Stephen demorou um tempo recuperando sua respiração. “O que isso vai fazer comigo?” “Bem, isso depende... Thomas. Nós temos um longo caminho pela frente, você e eu. Todos nós. Mas por hoje, agora, nesse momento, nós podemos pegar um atalho. Um caminho pela floresta. Tudo que precisa fazer é me dizer seu nome.” “Isso é fácil. Stephen.” Randall deixou sua cabeça cair em suas mãos. “Faça,” ele disse, sua voz como um sussurro cansado. Até esse momento, Stephen nunca conhecera dor além de arranhões e contusões da sua infância. E foi assim até que uma tempestade de fogo explodiu por seu corpo, quando a agonia emergiu pelas suas veias e músculos, ele não tinha palavras para isso, sem capacidade de entender. Houve apenas gritos que ele mal conseguia ouvir antes de sua mente apagar e o salvar.

Stephen acordara, respirando pesadamente e molhado de suor. Ainda estava na estranha cadeira, mas em algum momento ele foi preso com tiras de couro macio. Cada nervo em seu corpo zumbia com o persistente efeito da dor infligida por Randall e o aparelho introduzido. “O que....” Stephen sussurrou, um coaxar rouco. Sua garganta ardia, dizendo a ele tudo que precisava saber sobre o quanto ele


tinha gritado no tempo que perdeu. “O que?” ele repetiu, sua mente lutando para conectar os pedaços. “Eu tentei te dizer, Thomas,” Randall disse, com talvez, talvez, alguma compaixão na sua voz. Possivelmente arrependimento. “Nós não temos tempo a perder.
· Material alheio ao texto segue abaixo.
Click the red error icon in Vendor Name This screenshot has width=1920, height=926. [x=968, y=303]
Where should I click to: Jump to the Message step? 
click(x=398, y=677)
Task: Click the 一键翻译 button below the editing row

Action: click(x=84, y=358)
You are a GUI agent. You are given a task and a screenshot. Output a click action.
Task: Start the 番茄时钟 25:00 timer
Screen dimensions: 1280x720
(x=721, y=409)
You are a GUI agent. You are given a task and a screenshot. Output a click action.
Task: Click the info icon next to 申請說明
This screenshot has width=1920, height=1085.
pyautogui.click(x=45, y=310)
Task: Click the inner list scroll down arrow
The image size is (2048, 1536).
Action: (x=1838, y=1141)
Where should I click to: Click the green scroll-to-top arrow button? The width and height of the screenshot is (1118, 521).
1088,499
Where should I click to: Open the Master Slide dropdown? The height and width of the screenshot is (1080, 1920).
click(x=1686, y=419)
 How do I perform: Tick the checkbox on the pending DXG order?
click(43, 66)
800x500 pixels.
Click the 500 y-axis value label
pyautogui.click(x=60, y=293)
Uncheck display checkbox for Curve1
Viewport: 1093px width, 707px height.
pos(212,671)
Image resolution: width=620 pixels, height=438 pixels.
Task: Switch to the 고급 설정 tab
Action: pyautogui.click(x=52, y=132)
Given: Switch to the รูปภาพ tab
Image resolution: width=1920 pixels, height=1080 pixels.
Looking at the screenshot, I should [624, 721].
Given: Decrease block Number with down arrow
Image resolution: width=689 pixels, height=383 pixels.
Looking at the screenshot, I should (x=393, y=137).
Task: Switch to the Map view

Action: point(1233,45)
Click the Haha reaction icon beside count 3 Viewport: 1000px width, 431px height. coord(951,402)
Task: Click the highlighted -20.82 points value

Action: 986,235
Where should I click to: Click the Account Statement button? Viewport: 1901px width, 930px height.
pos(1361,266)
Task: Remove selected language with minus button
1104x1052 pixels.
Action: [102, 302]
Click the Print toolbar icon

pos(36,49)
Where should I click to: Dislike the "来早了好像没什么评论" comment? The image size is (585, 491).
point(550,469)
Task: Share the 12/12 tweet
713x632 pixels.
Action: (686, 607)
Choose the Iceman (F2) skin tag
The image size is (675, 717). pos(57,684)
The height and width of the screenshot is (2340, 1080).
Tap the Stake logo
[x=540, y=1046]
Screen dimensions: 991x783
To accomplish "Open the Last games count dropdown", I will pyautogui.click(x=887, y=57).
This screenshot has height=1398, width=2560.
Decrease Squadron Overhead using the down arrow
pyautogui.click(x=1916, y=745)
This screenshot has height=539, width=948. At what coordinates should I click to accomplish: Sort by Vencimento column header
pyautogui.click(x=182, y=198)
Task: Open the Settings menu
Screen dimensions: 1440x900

Me desculpe. Realmente. Mas vamos ter que tentar isso de novo. Acho que já entendeu que nada disso é blefe. É importante que todos aqui aceitem seu novo nome.” O homem olhou para longe e pausou por um longo tempo, olhando para o chão. “Como pode me machucar?” Stephen perguntou entre sua garganta seca. “Sou apenas uma pequena criança.” Jovem ou não, ele entendia o quão patético ele soava. Stephen também sabia que adultos pareciam reagir a algo patético de duas maneiras. Seus corações derreteriam um pouco e iriam recuar. Ou a culpa iria fumegar como uma fornalha dentro deles e eles endureceriam como uma pedra para apagar o fogo. Randall escolheu o último, seu rosto ficando vermelho à medida que gritou de volta. “Tudo que você tem que fazer é aceitar um nome! Agora – Não vou brincar dessa vez. Qual seu nome?” Stephen não era estúpido – ele apenas iria fingir agora. “Thomas. Meu nome é Thomas.” “Eu não acredito em você,” Randall respondeu, seus olhos eram poços de escuridão. “De novo.”


Stephen abriu sua boca para responder, mas Randall não conversou com ele. A dor voltou, mais forte e rápida. Ele mal teve tempo de assimilar a agonia antes de desmaiar. “Qual o seu nome?” Stephen mal podia falar. “Thomas.” “Não acredito em você.” “Não.” Ele choramingou. A dor não era mais surpresa, nem a escuridão que vinha depois. “Qual o seu nome?” “Thomas.” “Não quero que você esqueça.” “Não.” Ele chorou, tremendo com os soluços. “Qual o seu nome?” “Thomas.” “Você tem outro nome?” “Não. Apenas Thomas.” “Alguém já te chamou de outra coisa?” “Não. Apenas Thomas.” “Você algum dia irá se esquecer desse nome? Ou usar um outro?” “Não.” “Ok. Então irei te dar mais um último aviso.”


Mais tarde, ele deitou em sua cama, mais uma vez curvado em si mesmo. O mundo lá fora pareceu distante, silencioso. Acabaramse suas lágrimas, seu corpo dormente, exceto pelo formigamento desagradável. Como se tive por inteiro acabado de adormecer. Ele imaginou Randall na sua frente, culpa e raiva misturado numa potente, letal forma de fúria que transformou seu rosto numa grotesca máscara enquanto ele infligia a dor. Eu nunca irei esquecer, ele disse a si mesmo. Eu nunca, nunca devo esquecer. E assim, dentro de sua mente, ele entoou uma frase familiar, várias e várias vezes. Apesar de que não conseguia notar, mas algo parecia diferente.

Thomas, Thomas, Thomas. Meu nome é Thomas.